### [Directions]
Copy out all the entries word for word.

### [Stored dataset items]
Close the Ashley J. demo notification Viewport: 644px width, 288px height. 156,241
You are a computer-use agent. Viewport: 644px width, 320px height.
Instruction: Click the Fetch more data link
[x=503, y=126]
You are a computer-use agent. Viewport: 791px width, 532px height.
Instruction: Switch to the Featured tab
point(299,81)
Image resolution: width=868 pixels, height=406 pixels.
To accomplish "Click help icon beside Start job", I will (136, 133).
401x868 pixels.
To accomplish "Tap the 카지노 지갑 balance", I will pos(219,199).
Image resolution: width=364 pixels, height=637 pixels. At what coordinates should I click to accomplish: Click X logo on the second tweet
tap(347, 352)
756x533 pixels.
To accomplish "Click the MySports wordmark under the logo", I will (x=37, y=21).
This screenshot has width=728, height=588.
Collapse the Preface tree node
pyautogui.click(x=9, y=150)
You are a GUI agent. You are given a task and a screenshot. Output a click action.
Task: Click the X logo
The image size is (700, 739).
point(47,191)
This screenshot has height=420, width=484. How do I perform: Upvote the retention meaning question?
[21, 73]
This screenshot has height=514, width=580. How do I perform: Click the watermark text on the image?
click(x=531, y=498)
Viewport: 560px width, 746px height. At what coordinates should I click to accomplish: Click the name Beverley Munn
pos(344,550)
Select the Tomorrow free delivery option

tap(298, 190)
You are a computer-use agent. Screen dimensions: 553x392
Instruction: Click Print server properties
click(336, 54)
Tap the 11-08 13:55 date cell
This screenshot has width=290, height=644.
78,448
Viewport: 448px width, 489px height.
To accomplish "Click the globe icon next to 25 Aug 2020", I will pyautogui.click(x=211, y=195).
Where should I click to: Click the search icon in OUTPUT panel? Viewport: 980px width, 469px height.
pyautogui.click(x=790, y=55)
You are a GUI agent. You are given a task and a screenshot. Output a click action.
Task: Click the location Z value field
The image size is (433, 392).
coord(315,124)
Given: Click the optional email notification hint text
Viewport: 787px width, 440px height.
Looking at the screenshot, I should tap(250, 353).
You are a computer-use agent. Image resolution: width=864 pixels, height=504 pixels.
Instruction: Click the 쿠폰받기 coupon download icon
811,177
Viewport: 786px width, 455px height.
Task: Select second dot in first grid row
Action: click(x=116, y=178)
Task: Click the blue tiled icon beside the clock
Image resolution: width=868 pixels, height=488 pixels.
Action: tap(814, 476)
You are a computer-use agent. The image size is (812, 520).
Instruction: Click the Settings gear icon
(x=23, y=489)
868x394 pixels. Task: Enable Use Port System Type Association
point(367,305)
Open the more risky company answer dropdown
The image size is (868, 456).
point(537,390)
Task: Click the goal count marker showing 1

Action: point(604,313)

### [Task output]
Close the Ashley J. demo notification Viewport: 644px width, 288px height. 156,241
You are a computer-use agent. Viewport: 644px width, 320px height.
Instruction: Click the Fetch more data link
[x=503, y=126]
You are a computer-use agent. Viewport: 791px width, 532px height.
Instruction: Switch to the Featured tab
point(299,81)
Image resolution: width=868 pixels, height=406 pixels.
To accomplish "Click help icon beside Start job", I will (136, 133).
401x868 pixels.
To accomplish "Tap the 카지노 지갑 balance", I will pos(219,199).
Image resolution: width=364 pixels, height=637 pixels. At what coordinates should I click to accomplish: Click X logo on the second tweet
tap(347, 352)
756x533 pixels.
To accomplish "Click the MySports wordmark under the logo", I will (x=37, y=21).
This screenshot has width=728, height=588.
Collapse the Preface tree node
pyautogui.click(x=9, y=150)
You are a GUI agent. You are given a task and a screenshot. Output a click action.
Task: Click the X logo
The image size is (700, 739).
point(47,191)
This screenshot has height=420, width=484. How do I perform: Upvote the retention meaning question?
[21, 73]
This screenshot has height=514, width=580. How do I perform: Click the watermark text on the image?
click(x=531, y=498)
Viewport: 560px width, 746px height. At what coordinates should I click to accomplish: Click the name Beverley Munn
pos(344,550)
Select the Tomorrow free delivery option

tap(298, 190)
You are a computer-use agent. Screen dimensions: 553x392
Instruction: Click Print server properties
click(336, 54)
Tap the 11-08 13:55 date cell
This screenshot has width=290, height=644.
78,448
Viewport: 448px width, 489px height.
To accomplish "Click the globe icon next to 25 Aug 2020", I will pyautogui.click(x=211, y=195).
Where should I click to: Click the search icon in OUTPUT panel? Viewport: 980px width, 469px height.
pyautogui.click(x=790, y=55)
You are a GUI agent. You are given a task and a screenshot. Output a click action.
Task: Click the location Z value field
The image size is (433, 392).
coord(315,124)
Given: Click the optional email notification hint text
Viewport: 787px width, 440px height.
Looking at the screenshot, I should tap(250, 353).
You are a computer-use agent. Image resolution: width=864 pixels, height=504 pixels.
Instruction: Click the 쿠폰받기 coupon download icon
811,177
Viewport: 786px width, 455px height.
Task: Select second dot in first grid row
Action: click(x=116, y=178)
Task: Click the blue tiled icon beside the clock
Image resolution: width=868 pixels, height=488 pixels.
Action: tap(814, 476)
You are a computer-use agent. The image size is (812, 520).
Instruction: Click the Settings gear icon
(x=23, y=489)
868x394 pixels. Task: Enable Use Port System Type Association
point(367,305)
Open the more risky company answer dropdown
The image size is (868, 456).
point(537,390)
Task: Click the goal count marker showing 1

Action: point(604,313)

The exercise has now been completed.